こちらは質問途中なのに、そんなことはお構い無しで電話を切る。普通の妻ならどうするか?夫の体調不良で約束をキャンセルするものなのだろうか?
しかも、私は運転出来ない。私がいても、出来ることは買い出しと看病くらい。しかし、子供じゃないのだー、一人で寝ていても大丈夫だろう?
そう思いつつ、しかし電話だけだとどれ程の体調の悪さなのか分からないのでどうにもならなかった。高熱なのか、病院に寄って帰るのか?もう一度こちらから掛け直すも圏外。
そして、最悪なことに、夫は自宅の鍵を持ち忘れることがある。嫌な予感がして、鍵置き場を見ると、やはり鍵は置かれたままだ。夫の帰宅時間の殆どは深夜ー家族が必ず在宅している時間帯なので、鍵を持つ習慣がそもそも無いのだ。

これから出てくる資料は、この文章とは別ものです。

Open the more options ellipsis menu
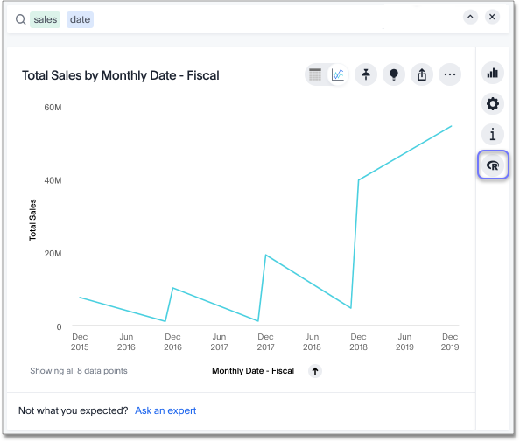[x=450, y=74]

メールをしても、返信は無い。そして、今の時間は10時20分。夫が病院に寄らずに自宅に直帰したとしても、11時半は容易に回る。
敬語ママとの約束時間が11時半だった。遅刻してでも行くかー、もう潔くキャンセルするかー迷い迷った挙句、遅刻すると言って夫の状態次第ではキャンセルすることになるのなら、今の段階で諦めた方が良いとの直感が働いた。

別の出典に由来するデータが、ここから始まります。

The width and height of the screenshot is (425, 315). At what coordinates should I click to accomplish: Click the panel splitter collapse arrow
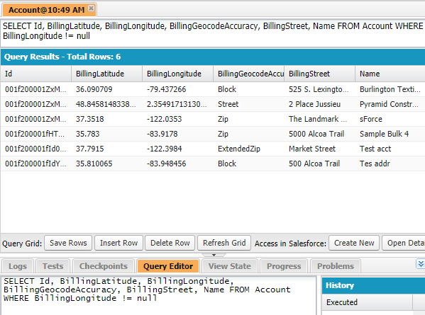pyautogui.click(x=214, y=255)
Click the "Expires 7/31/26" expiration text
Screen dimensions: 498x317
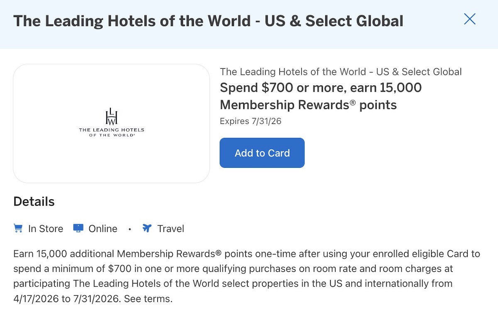251,121
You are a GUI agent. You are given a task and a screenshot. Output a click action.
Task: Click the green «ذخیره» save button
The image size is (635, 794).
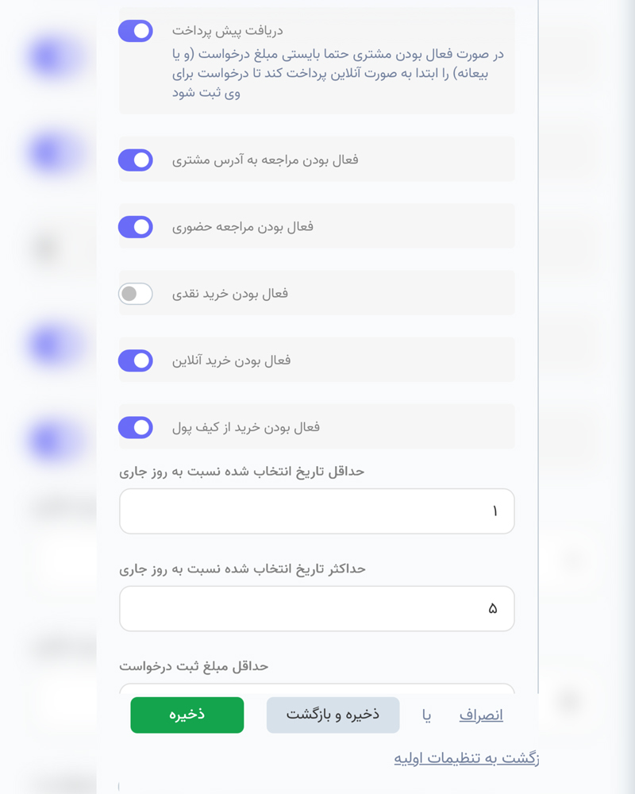click(187, 715)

ー本当にすみません!!!実は、先程実家の親が倒れたとの連絡があり、急遽、病院に連れていかなくてはならなくなりました。残念ですが、今日のランチは行けそうもありません。本当に楽しみにしていたのですが・・・ またの機会にお願いします。本当に本当にごめんなさいー


本当に本当に、ごめんなさいの気持ちは本当だった。しかし、嘘を付いた。夫の体調が悪いからキャンセルーは、何だか言いにくかった。だから、親の名前を使った。その方が、緊急性があるし、当日のドタキャンを受け入れて貰えるかもと思ったのだ。
気分はすっかり暗くなった。
またかーの気持ちと、これが子ならば諦めもつくけれど、大の大人ーしかも男というのが気に入らない。しかし、気持ちを入れ替えて、夫が帰宅したら介抱しなければと思い直す。
私が外に出て働かずに生活出来るのも、すべては夫が大黒柱として一家を支えてくれているのだからと。